▶ Short problem: Count the lines in the records below that contain the string "showing", matching case exactly, and give only that number.

▶ Task inputs:
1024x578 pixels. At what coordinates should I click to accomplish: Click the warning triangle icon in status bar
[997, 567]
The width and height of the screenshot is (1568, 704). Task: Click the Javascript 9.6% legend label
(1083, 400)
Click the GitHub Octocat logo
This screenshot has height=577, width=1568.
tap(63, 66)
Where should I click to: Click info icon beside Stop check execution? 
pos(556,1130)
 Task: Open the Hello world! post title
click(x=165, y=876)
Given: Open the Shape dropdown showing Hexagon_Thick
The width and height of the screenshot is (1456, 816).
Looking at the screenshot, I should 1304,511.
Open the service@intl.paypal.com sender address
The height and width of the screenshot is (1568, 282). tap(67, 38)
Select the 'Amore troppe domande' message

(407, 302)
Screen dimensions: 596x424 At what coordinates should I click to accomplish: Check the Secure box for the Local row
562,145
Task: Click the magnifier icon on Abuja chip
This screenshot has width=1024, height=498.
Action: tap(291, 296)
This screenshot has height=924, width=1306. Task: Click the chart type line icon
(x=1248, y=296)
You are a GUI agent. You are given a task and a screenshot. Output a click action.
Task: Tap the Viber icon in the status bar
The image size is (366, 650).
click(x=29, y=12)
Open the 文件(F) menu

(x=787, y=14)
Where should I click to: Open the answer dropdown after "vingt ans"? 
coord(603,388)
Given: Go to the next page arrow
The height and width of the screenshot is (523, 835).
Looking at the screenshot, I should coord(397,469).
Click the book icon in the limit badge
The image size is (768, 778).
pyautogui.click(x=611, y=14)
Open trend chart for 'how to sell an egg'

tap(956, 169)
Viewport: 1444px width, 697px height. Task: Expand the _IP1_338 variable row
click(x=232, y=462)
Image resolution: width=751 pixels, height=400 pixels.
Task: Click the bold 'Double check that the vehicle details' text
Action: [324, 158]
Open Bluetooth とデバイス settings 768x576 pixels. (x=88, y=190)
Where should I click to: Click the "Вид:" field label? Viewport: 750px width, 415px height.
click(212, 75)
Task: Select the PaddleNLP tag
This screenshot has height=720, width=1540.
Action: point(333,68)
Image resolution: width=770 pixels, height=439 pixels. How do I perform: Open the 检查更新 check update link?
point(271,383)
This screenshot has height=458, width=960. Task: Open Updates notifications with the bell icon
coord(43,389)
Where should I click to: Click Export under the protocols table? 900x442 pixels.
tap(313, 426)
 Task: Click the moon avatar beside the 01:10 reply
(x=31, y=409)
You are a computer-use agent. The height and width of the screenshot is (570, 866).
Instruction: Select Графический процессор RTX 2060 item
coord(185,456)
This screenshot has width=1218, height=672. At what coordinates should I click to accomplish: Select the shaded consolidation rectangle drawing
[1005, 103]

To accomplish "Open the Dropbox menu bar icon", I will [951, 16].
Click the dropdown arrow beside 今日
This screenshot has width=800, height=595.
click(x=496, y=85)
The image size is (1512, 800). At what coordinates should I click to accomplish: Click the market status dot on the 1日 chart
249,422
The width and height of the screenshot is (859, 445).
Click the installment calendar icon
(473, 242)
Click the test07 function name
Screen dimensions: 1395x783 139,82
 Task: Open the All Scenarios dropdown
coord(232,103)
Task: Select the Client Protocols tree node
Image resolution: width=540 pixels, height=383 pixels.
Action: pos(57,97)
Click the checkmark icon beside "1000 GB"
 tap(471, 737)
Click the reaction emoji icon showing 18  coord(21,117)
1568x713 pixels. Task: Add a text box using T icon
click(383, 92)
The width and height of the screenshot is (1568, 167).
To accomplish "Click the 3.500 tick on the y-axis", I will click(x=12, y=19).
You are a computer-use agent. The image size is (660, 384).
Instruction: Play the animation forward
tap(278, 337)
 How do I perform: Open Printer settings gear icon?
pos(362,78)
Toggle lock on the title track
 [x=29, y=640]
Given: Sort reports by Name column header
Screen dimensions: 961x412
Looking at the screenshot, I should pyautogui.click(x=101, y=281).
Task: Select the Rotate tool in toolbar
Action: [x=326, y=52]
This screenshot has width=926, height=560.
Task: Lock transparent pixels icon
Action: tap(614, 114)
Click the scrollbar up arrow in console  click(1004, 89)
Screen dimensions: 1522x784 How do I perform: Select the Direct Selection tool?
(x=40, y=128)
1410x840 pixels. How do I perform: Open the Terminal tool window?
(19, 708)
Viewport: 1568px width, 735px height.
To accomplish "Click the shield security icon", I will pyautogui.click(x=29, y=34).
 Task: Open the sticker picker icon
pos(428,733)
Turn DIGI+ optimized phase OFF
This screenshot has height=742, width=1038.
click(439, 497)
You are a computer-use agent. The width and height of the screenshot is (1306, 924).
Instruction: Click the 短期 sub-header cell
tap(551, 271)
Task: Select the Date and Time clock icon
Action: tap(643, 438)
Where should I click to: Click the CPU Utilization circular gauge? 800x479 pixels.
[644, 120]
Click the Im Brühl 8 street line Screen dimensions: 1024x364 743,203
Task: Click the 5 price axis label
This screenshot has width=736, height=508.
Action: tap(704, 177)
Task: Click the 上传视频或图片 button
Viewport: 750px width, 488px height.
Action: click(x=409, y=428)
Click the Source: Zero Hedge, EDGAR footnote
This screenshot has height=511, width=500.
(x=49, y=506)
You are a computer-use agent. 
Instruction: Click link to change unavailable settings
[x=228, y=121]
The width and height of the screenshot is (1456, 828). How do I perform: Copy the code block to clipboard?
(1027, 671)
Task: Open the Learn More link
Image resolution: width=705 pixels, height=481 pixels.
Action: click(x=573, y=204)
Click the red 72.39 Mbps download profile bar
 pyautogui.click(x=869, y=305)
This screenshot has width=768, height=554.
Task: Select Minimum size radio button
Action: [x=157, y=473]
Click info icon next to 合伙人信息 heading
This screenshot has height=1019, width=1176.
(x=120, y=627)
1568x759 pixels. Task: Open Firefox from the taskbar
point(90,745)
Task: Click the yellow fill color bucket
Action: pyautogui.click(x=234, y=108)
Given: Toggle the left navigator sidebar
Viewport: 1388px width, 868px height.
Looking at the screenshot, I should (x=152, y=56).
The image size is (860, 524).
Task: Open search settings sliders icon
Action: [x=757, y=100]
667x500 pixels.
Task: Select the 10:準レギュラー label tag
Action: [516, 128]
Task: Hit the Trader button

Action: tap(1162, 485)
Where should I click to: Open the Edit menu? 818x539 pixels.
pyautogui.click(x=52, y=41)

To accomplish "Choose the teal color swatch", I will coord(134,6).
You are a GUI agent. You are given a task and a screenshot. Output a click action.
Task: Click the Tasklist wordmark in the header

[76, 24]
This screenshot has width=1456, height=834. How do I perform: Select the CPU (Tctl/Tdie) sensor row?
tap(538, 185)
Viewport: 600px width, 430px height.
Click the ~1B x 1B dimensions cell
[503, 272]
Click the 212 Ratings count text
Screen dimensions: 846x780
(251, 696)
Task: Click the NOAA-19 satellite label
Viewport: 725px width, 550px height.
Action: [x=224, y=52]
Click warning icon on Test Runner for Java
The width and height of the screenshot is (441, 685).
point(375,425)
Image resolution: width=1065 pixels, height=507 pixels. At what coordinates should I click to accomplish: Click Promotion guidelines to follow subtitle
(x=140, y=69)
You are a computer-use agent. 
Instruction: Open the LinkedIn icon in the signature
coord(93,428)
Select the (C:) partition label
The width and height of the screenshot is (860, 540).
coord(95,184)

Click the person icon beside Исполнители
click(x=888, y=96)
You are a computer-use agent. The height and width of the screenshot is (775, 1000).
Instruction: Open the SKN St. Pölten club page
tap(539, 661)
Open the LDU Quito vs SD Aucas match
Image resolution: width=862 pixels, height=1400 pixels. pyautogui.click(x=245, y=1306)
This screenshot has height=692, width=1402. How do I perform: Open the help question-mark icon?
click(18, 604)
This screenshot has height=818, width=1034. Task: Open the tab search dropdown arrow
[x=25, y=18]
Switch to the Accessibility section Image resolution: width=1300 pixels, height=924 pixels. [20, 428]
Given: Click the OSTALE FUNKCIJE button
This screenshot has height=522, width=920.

▶ Written response: 2